Sberbank’s Competition asks to predict prices in Moscow’s volatilize housing market.
The dataset consists of about 30,000 transactions, with almost 300 features (e.g. square footage, number of floors, vicinity to schools, workplaces, factories, etc.), as well as macroeconomic information such as currency exchange rates, income per capita, and average rental values.
An exploratory data analysis revealed that the correlation matrix exhibited the presence of several blocks of redundant, non-orthogonal features, which could be merged together to reduce dimensionality without substantial loss of information. Likewise, an inspection of macroeconomic data showed that very few of those features were relevant to price prediction.
A close examination of the housing price distribution showed that although the majority of prices followed a Gaussian-like distribution, there were prominent spikes at 1, 2, and 3 million rubles. The reasons for this were unclear. A deeper inspection into other features revealed severe data quality issues. There were numerous missing values, inconsistencies, and cases of either errors or outright fraud in the market.

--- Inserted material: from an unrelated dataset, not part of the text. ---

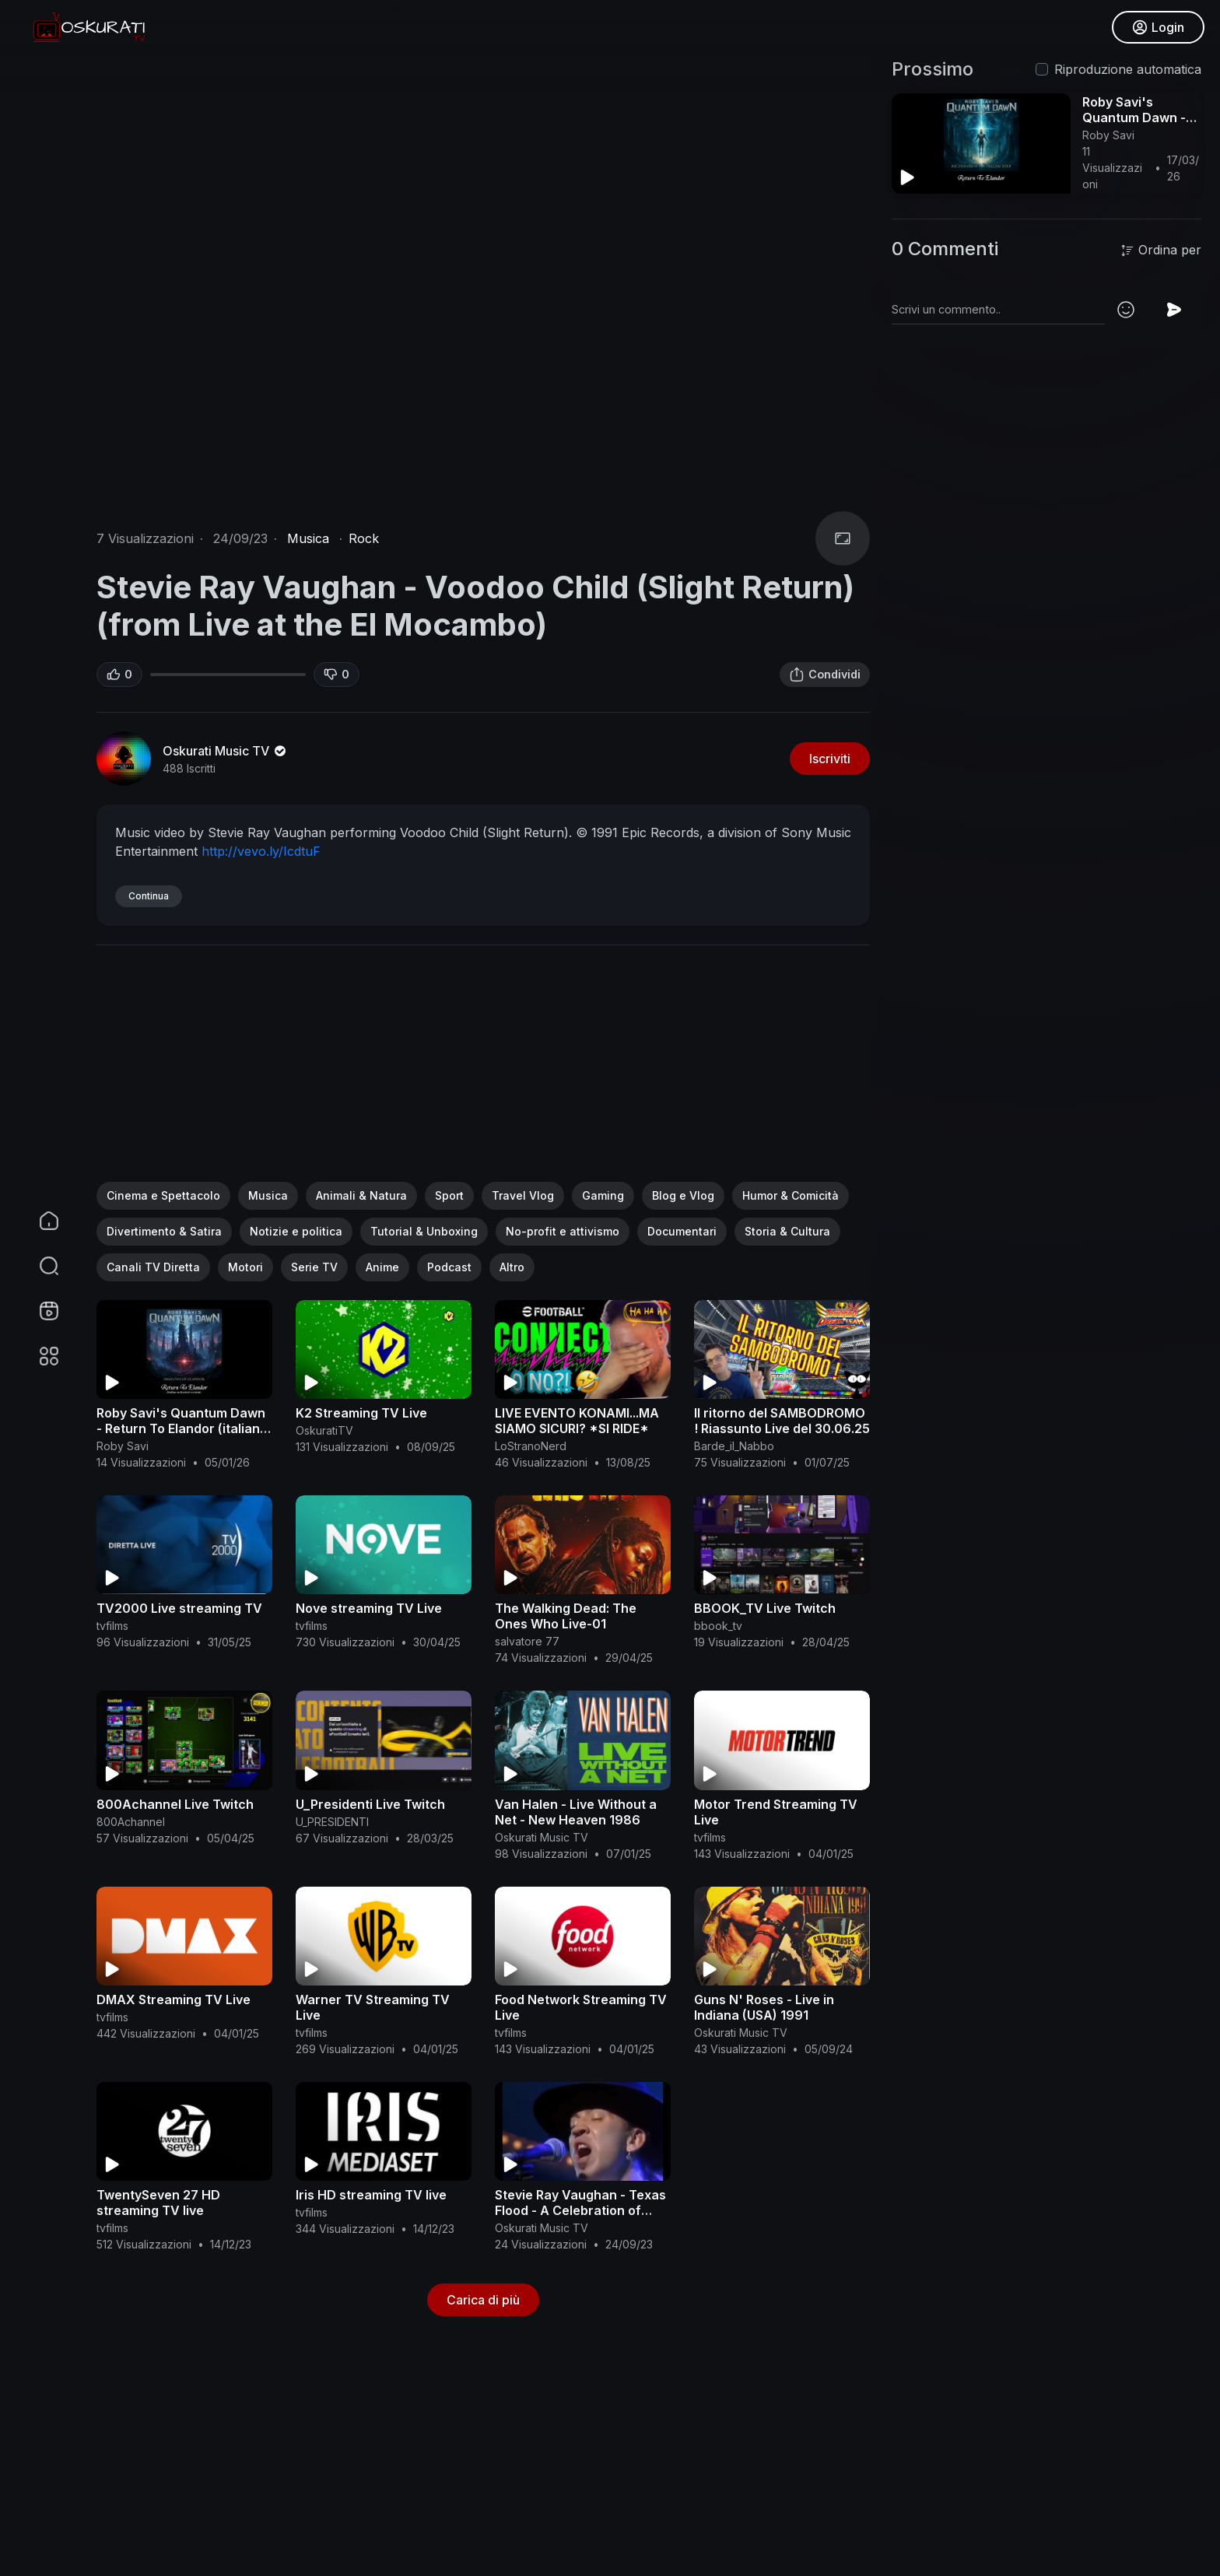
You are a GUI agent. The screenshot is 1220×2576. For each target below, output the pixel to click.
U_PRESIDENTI (332, 1821)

My initial approach involved various models (such as regularized linear regression, random forests, and gradient-boosted decision trees) with preprocessing in the form of data imputation, dimensionality reduction, standardization, and scaling.
I removed extreme outliers, dropped features with mostly missing values, and filled in other missing values with corresponding median or modal values. Text-based features were converted to ordinal features or non-ordinal dummy variables. Highly uncorrelated variables were removed. Highly skewed variables were log-normalized.
Examination of predicted vs. measured plots and residual distribution plots showed the 1M, 2M, 3M spikes causing deep problems. To alleviate the issue I tried several solutions. In one approach I dropped the problematic prices and replaced their values with those determined by the MICE algorithm. In another approach, I separated the problematic data points into a separate data set, trained an initial classifier on the clean data, predicted the values of the “dirty” data set, and then retrained a classifier on the new data set.
This approach, combination with merging of several other models, was enough to get me in 302 out of 3274, a bronze model!